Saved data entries
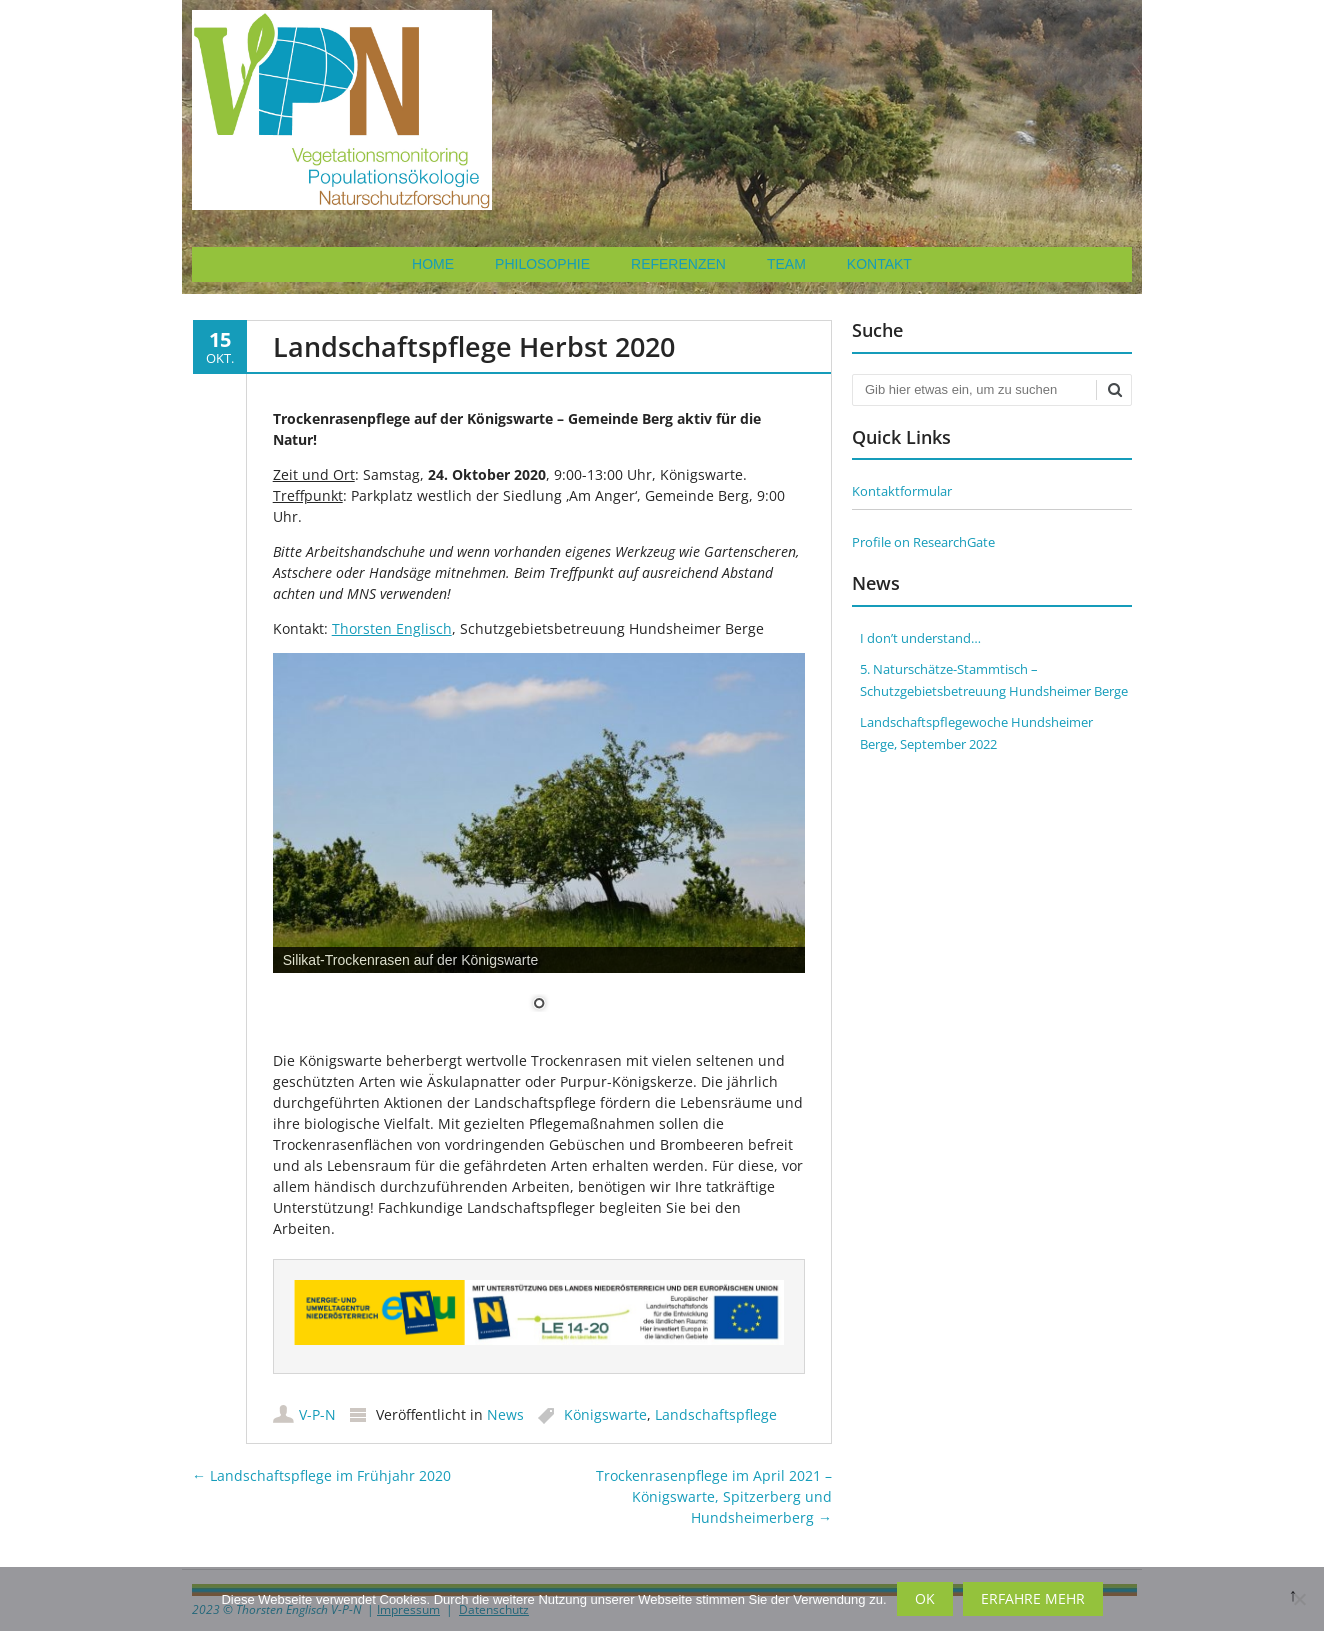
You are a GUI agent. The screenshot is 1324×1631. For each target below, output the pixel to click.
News (505, 1413)
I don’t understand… (920, 638)
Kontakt (879, 264)
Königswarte (605, 1413)
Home (433, 264)
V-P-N (317, 1413)
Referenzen (678, 264)
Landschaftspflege (716, 1413)
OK (925, 1598)
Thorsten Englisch (392, 628)
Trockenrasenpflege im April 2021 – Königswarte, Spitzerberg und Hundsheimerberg (714, 1495)
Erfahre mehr (1033, 1598)
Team (786, 264)
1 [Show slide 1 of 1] (539, 1005)
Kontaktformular (902, 491)
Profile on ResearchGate (923, 542)
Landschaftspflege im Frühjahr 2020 (321, 1474)
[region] (539, 844)
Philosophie (542, 264)
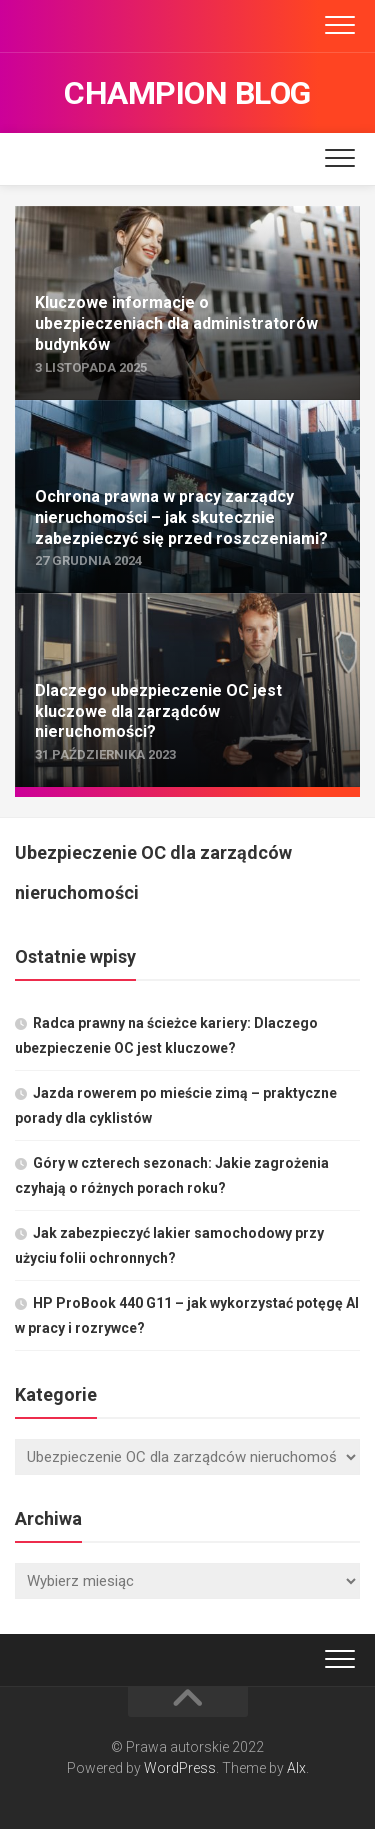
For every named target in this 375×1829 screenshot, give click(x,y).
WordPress (180, 1768)
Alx (296, 1768)
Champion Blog (187, 93)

## Required work
Please copy down every item above word for word, leaving out the pictures.

## Exercise result
You are a GUI agent. The screenshot is 1324×1631. For each target below, output the pixel to click.
News (505, 1413)
I don’t understand… (920, 638)
Kontakt (879, 264)
Königswarte (605, 1413)
Home (433, 264)
V-P-N (317, 1413)
Referenzen (678, 264)
Landschaftspflege (716, 1413)
OK (925, 1598)
Thorsten Englisch (392, 628)
Trockenrasenpflege im April 2021 – Königswarte, Spitzerberg und Hundsheimerberg (714, 1495)
Erfahre mehr (1033, 1598)
Team (786, 264)
1 [Show slide 1 of 1] (539, 1005)
Kontaktformular (902, 491)
Profile on ResearchGate (923, 542)
Landschaftspflege im Frühjahr 2020 (321, 1474)
[region] (539, 844)
Philosophie (542, 264)
For every named target in this 375×1829 screenshot, give click(x,y).
WordPress (180, 1768)
Alx (296, 1768)
Champion Blog (187, 93)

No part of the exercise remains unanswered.